Thanks to all of you for hosting me on the Qwillery; it’s great to be here. And for your consideration I’d like to offer the cover art for my debut THE PILLARS OF HERCULES, due out from Night Shade Books next month. I think Night Shade did a bang-up job with this; they created a cover that’s at once both in-your-face and subtle. For a start, we know immediately this is a book that’s set in the ancient world—the helmets and swords and armor may as well have come straight out of 300, and the fact that most of the background (where a city can dimly be seen) is engulfed by inferno allowed the artist to deploy really vibrant colors, combined with earthier tones on the back.
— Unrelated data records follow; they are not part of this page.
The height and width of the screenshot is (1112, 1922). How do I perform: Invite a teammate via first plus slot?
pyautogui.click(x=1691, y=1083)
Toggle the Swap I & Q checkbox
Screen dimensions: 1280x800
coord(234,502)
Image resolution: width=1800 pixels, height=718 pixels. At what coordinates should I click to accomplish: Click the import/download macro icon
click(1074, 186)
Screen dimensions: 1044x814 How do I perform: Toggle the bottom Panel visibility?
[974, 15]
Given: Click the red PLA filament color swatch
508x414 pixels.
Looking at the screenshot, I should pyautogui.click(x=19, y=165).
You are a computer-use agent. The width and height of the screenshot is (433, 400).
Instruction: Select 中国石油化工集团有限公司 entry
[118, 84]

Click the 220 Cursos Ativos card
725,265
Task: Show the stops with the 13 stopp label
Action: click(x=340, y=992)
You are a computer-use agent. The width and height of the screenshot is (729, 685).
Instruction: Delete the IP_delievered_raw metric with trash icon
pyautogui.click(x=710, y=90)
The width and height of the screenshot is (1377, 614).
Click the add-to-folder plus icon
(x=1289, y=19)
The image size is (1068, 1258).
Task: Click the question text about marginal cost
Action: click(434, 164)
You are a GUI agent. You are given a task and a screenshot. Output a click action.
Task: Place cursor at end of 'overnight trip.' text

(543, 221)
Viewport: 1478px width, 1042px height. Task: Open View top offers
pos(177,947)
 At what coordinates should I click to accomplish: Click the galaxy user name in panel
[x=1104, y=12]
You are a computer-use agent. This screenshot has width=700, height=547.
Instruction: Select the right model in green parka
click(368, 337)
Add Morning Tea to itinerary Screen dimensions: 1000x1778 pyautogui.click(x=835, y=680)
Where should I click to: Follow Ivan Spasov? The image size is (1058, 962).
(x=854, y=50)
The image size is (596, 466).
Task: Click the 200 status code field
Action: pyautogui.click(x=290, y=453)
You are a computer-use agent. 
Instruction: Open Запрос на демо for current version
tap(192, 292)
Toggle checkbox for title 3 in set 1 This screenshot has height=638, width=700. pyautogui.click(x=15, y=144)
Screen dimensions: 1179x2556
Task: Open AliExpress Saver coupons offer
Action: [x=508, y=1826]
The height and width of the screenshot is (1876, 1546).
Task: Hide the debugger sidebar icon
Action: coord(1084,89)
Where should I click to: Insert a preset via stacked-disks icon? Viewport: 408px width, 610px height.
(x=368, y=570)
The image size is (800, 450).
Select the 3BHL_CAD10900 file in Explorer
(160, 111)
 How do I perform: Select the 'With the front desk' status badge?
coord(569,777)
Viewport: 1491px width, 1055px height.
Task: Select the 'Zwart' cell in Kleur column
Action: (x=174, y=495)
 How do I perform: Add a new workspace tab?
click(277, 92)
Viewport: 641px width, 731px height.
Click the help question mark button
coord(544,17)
And I love that red streak down the spine, just behind my name. Too often covers are simply viewed as a function of the book front-piece itself, but to me it’s the entirety of the external art. And if you look closely at both the front and back you’ll see a lot of wheels and gears--a little hard to spot on the front, but hard to miss on the back, thereby underscoring the steampunk heart of the book. The cover blurb spells it out: “A saga of the ancient world – as it might have been”, and that’s what I’ve done here: created an ancient world on the cusp of a steam-driven industrial revolution, and placed Alexander the Great at the center of it. What the uninitiated in the book call magic is really forbidden technology, and sorcerers and mechanists are terms that are used interchangeably by those in the know. So the book goes well beyond just a giant epic battle (though there’s plenty of those!), ultimately giving us a view of the edges of a world that wasn’t…..a view provided by Night Shade’s cover, for which I count myself most fortunate.
About The Pillars of Hercules
The Pillars of HerculesNight Shade Books (March 2012)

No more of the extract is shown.